When you’re the younger brother of an alpha male, you have to fight to maintain your sense of identity, especially when it’s an identity less respected and understood by others in your small town. Although Frankie is smart, quirky, decent looking, and funny, his older brother Steve is much, much cooler; unlike Frankie, Steve is highly respected both by the popular kids at school and by the local “cholos” he hangs out with. Steve’s a varsity athlete who will get a college scholarship, and Frankie likes to blow up anthills [they’re fire ants, relax] with his best friend, Zach, who likes to take out his glass eye and gross out his friends with it. Frankie’s fine with being his own person, until he and his brother have escalating conflicts with John Dalton, a rich, white boy who has it out for both of them, due in large part to the fact that Frankie managed to steal John’s girlfriend out from under his nose [way to go, Frankie!]. Unfortunately, the rivalry with John Dalton has now expanded, and it’s become a racially divided one. Frankie will have to decide at what point fighting back is actually worth it, because anger has a way of erasing your true identity. The Brothers Torres by Coert Voorhoes is thoughtful and laugh-out-loud funny.

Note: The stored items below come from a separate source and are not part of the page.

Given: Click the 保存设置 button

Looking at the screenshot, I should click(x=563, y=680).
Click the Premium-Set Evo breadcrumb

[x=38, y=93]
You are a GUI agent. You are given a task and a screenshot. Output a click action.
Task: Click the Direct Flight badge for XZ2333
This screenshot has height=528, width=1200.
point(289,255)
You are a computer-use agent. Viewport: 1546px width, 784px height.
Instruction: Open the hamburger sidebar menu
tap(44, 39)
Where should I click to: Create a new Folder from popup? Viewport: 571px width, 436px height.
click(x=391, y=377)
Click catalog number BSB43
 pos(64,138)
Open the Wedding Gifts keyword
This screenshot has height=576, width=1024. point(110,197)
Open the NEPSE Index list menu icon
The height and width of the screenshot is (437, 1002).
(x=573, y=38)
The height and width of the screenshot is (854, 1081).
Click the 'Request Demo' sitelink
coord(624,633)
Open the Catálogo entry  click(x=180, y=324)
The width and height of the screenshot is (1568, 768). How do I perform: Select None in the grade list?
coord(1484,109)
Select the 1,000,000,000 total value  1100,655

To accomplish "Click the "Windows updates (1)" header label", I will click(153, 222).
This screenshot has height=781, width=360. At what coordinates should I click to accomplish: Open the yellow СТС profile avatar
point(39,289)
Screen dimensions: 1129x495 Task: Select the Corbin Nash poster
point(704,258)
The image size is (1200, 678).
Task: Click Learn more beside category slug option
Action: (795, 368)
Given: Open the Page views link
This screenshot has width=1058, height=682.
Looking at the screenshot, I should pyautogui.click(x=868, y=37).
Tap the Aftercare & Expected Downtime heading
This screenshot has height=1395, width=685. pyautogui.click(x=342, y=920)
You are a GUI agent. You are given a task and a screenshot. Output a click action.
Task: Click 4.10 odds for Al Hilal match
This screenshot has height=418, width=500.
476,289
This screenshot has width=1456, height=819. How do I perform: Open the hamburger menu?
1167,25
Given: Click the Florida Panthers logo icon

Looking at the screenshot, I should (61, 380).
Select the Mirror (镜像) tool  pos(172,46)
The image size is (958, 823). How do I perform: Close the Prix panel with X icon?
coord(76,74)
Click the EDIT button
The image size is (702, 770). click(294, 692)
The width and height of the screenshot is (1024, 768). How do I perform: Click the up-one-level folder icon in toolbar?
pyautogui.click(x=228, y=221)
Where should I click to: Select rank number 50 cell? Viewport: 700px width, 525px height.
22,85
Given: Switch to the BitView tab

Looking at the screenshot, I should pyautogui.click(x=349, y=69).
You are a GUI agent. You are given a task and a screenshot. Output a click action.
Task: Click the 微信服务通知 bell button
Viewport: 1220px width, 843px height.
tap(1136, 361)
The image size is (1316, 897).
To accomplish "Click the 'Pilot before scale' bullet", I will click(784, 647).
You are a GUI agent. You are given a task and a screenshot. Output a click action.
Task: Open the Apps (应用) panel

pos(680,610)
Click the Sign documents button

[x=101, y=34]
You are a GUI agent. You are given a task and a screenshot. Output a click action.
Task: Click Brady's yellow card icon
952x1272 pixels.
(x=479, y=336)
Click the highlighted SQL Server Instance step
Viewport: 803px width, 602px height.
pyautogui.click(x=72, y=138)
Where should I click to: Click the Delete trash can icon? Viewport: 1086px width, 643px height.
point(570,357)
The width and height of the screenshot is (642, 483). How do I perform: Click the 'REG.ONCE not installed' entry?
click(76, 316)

The Brothers Torres by Coert Voorhees. 316 p. Hyperion Books [Disney], 2008. Booktalk to high school, adult.

Monday, August 2, 2010

Fight Back: H.S. Booktalk 2

Marena is a teenager in a country, probably our own, ruled by the Zero Tolerance Party, which is the only political party, under which it is perfectly legal to arrest anyone at any time for anything. It is a country now ruled by fear, oppression, and ruthless indoctrination. At Marena’s school, which is actually run much like a prison, Marena and her classmates are forced to read [almost religiously] from a huge red tome called the Commemorator. But Marena is having a hard time being a true believer. Her mother, whose memory she clings to even as it fades, was captured and probably killed by the state for protesting their lack of rights. Marena’s a lot like her mom, and so are her two close friends - Eric and Dex. The three of them have been sneaking off their fenced-in compound to a secret, abandoned, empty old building they found - a place where they can be themselves and dream of resistance. However, there are signs that there is another group of resisters trying to make inroads at their school. Unfortunately, one must be extremely careful in this police state to make zero mistakes: punishment entails [among other things] a brain operation which causes you to lose the ability to read, write, or speak. And Marena, Eric, and Dex have been sloppy. Marena may have trusted someone she thought would never betray her, especially to the authorities. She now runs the risk of becoming just like her mother: one of the “disappeared.” The Silenced by James DeVita is about fighting back against a government which has zero tolerance for basic human rights.

The Silenced by James DeVita. Grades 7 up. 512 p. HarperTeen, 2007.